Collected data:
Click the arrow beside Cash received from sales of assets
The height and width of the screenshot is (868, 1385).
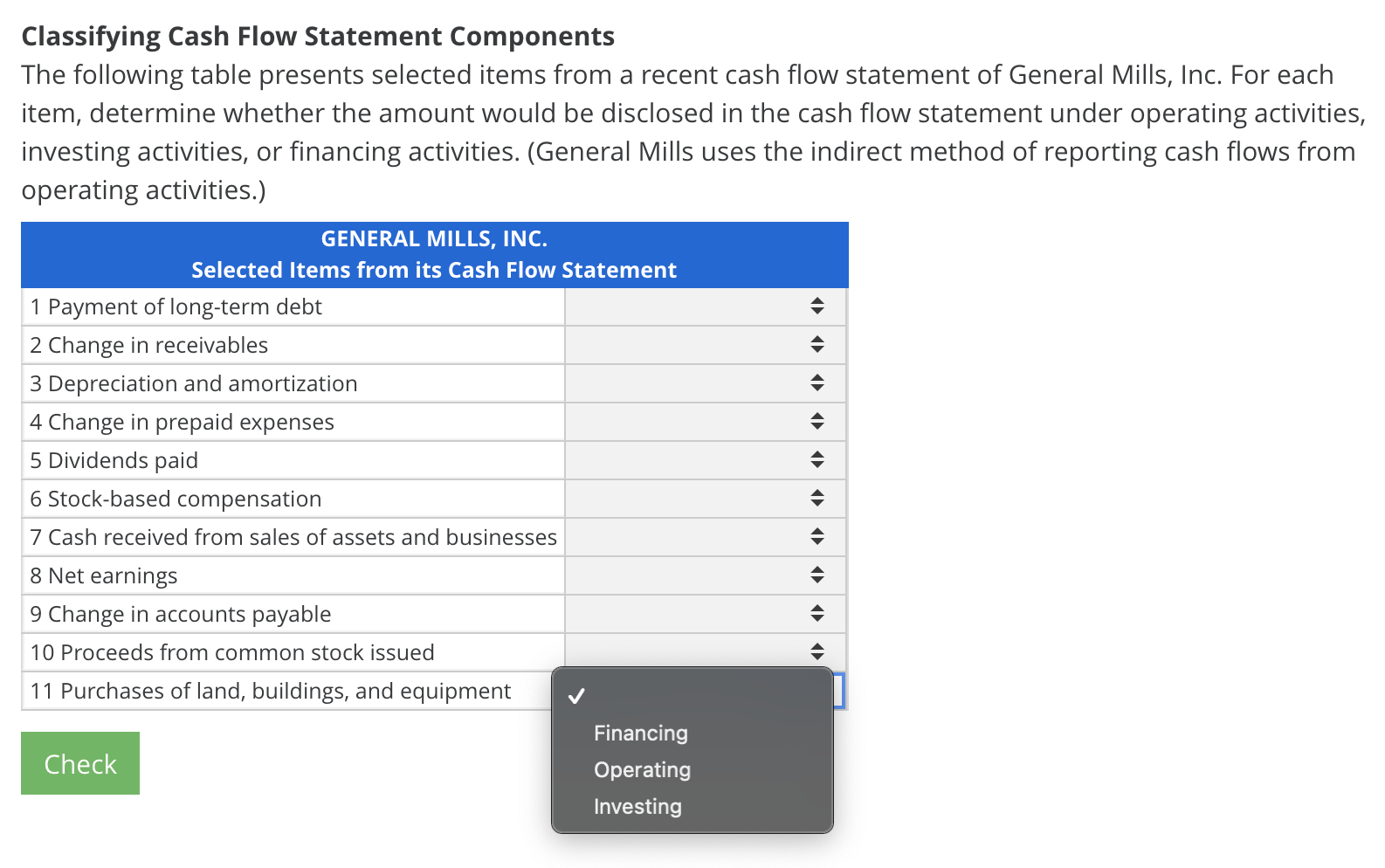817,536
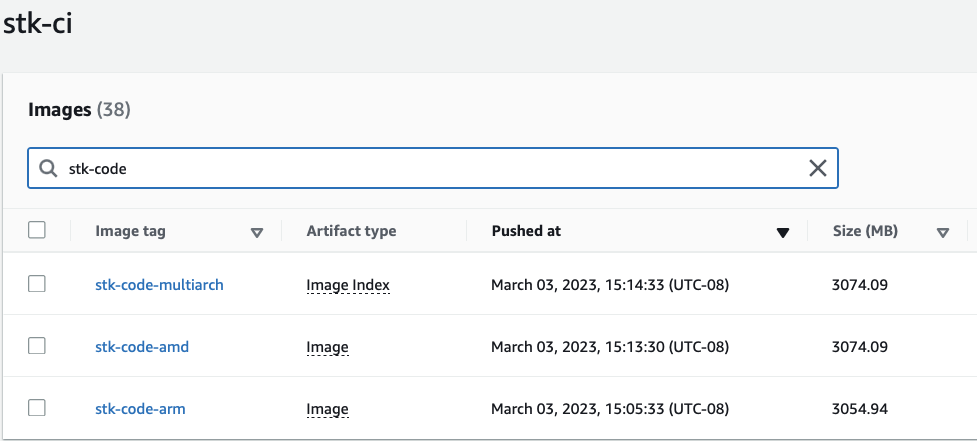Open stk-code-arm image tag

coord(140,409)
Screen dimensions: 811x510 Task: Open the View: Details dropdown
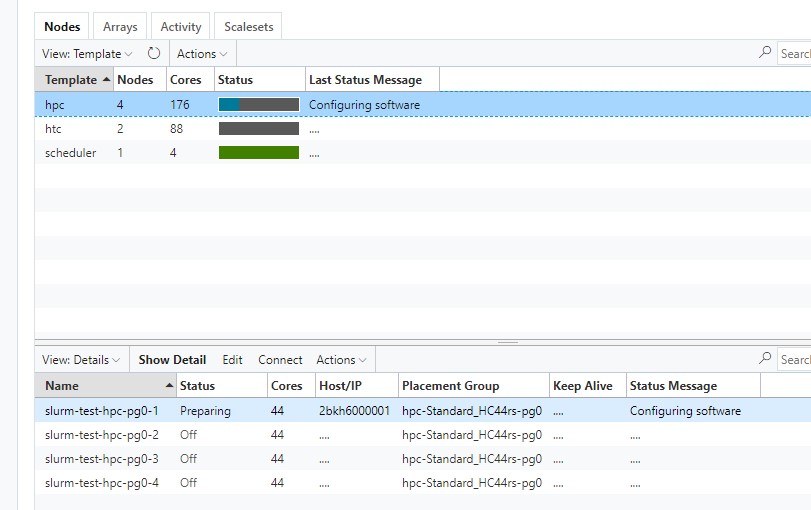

EXERCISE
Print the records exactly, every one. Leave out the pictures.

OUTPUT FOR THIS EXERCISE
Click the arrow beside Cash received from sales of assets
The height and width of the screenshot is (868, 1385).
817,536
Open stk-code-arm image tag

coord(140,409)
Screen dimensions: 811x510 Task: Open the View: Details dropdown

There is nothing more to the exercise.